Operação Barbarossa (em alemão: Unternehmen Barbarossa) foi o nome de código para a invasão da União Soviética pelas Potências do Eixo, iniciada em 22 de junho de 1941, durante a Segunda Guerra Mundial. Foi projetada para alcançar os objetivos ideológicos da Alemanha nazista de conquistar a União Soviética ocidental para que ela pudesse ser repovoada pelos alemães, de usar os povos eslavos como força de trabalho escravo para o esforço de guerra do Eixo e de aproveitar as reservas de petróleo do Cáucaso e os recursos agrícolas dos territórios soviéticos.

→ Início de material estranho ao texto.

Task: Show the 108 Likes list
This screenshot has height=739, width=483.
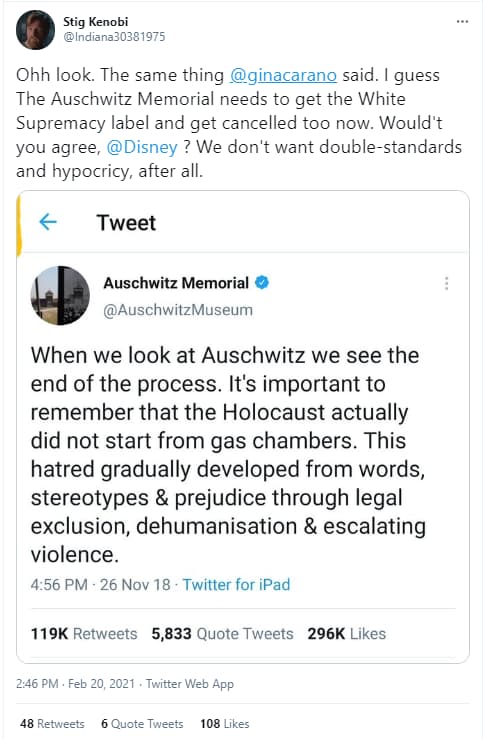Action: [224, 723]
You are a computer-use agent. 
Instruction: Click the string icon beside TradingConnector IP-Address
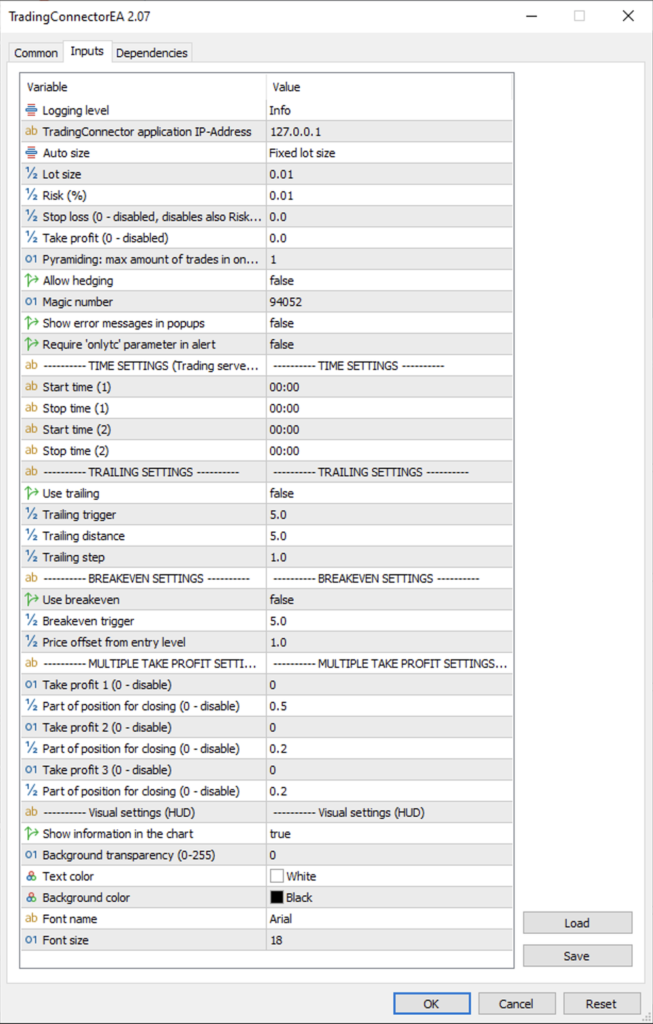31,132
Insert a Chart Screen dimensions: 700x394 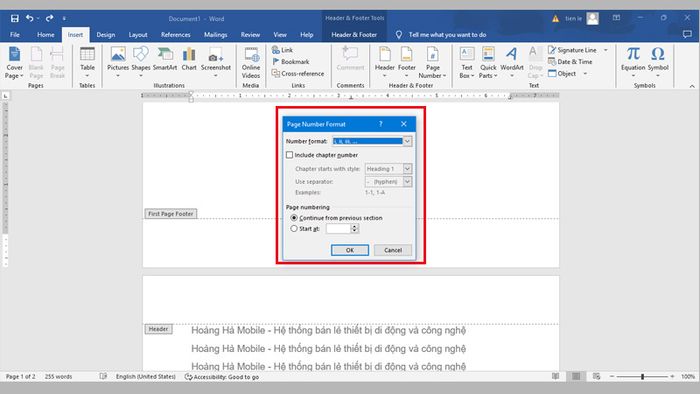point(189,59)
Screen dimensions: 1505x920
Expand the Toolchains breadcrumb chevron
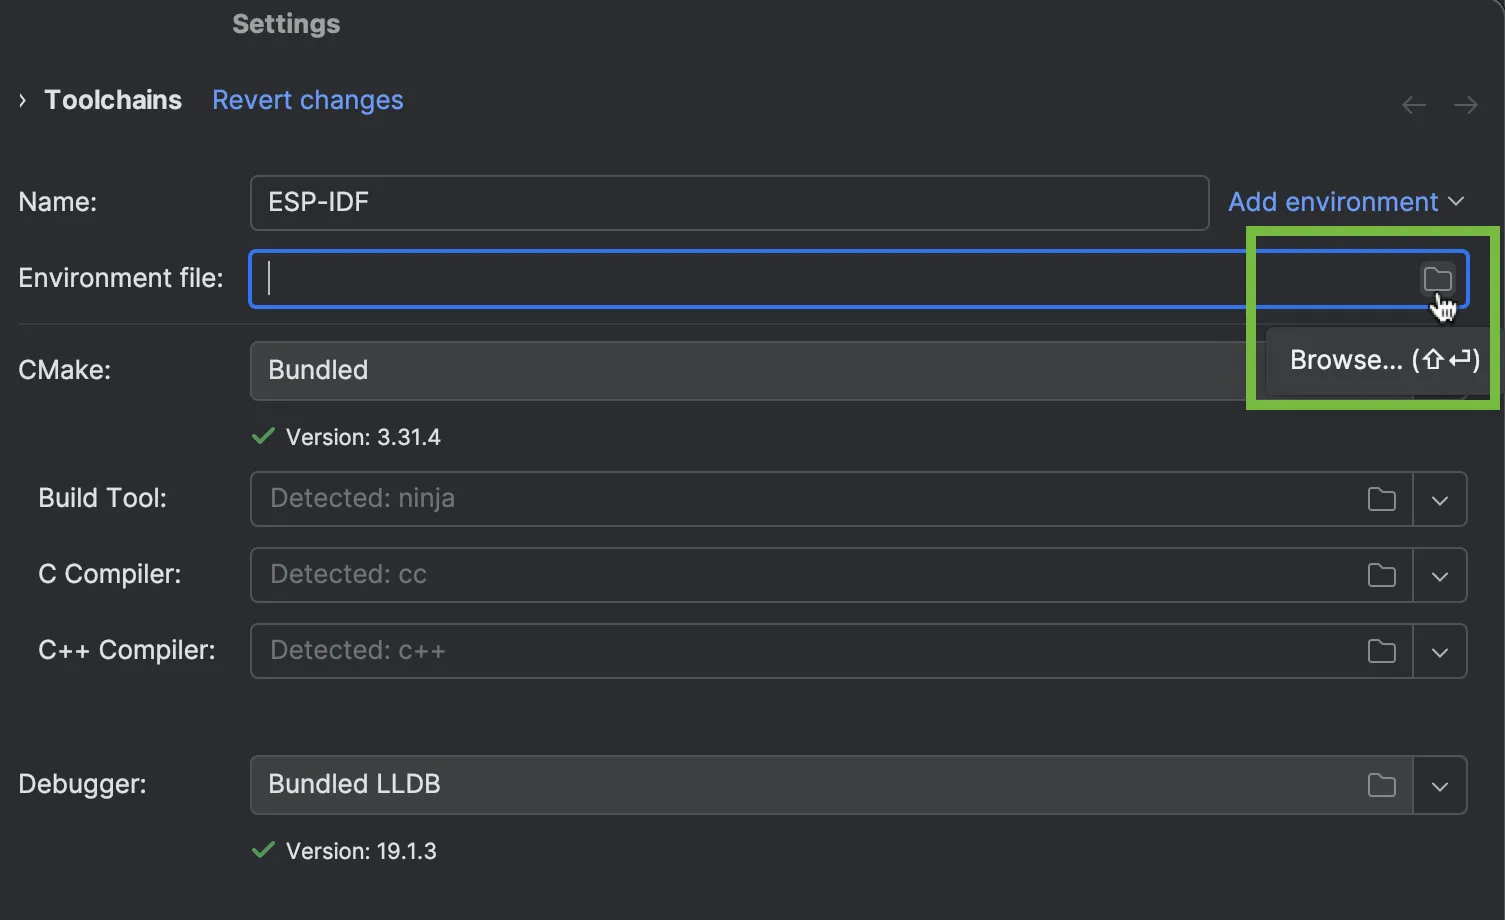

Nos dois anos anteriores à invasão, a Alemanha e a União Soviética assinaram pactos políticos e econômicos com propósitos estratégicos. No entanto, o Alto Comando Alemão começou a planejar uma invasão da União Soviética em julho de 1940 (sob o nome de código "Operação Otto"), o que Adolf Hitler autorizou em 18 de dezembro de 1940. Ao longo da operação, cerca de 4 milhões de soldados do Eixo, a maior força de invasão da história das guerras, invadiu a União Soviética ocidental ao longo de uma frente de 2 900 quilômetros de extensão. Além das tropas, a Wehrmacht empregou cerca de 600 mil veículos a motor e entre 600 mil e 700 mil cavalos. A ofensiva marcou uma escalada da guerra, tanto geograficamente como na formação da aliança dos Aliados.
Operacionalmente, as forças alemãs conseguiram grandes vitórias e ocuparam algumas das áreas econômicas mais importantes da União Soviética, principalmente na Ucrânia, e infligiu muitas mortes. Apesar destes êxitos do Eixo, a ofensiva alemã ficou paralisada na Batalha de Moscou e, posteriormente, a contraofensiva do inverno soviético levou as tropas alemãs a recuar. O Exército Vermelho repeliu os golpes mais fortes da Wehrmacht e forçou os alemães despreparados a uma guerra de atrito. A Wehrmacht nunca mais criaria uma ofensiva simultânea ao longo de toda a fronteira Eixo-URSS. O fracasso da operação levou Hitler a exigir novas operações de alcance cada vez mais limitado dentro da União Soviética — como a Caso Azul em 1942 e a Operação Cidadela em 1943 — o que eventualmente também não deu certo.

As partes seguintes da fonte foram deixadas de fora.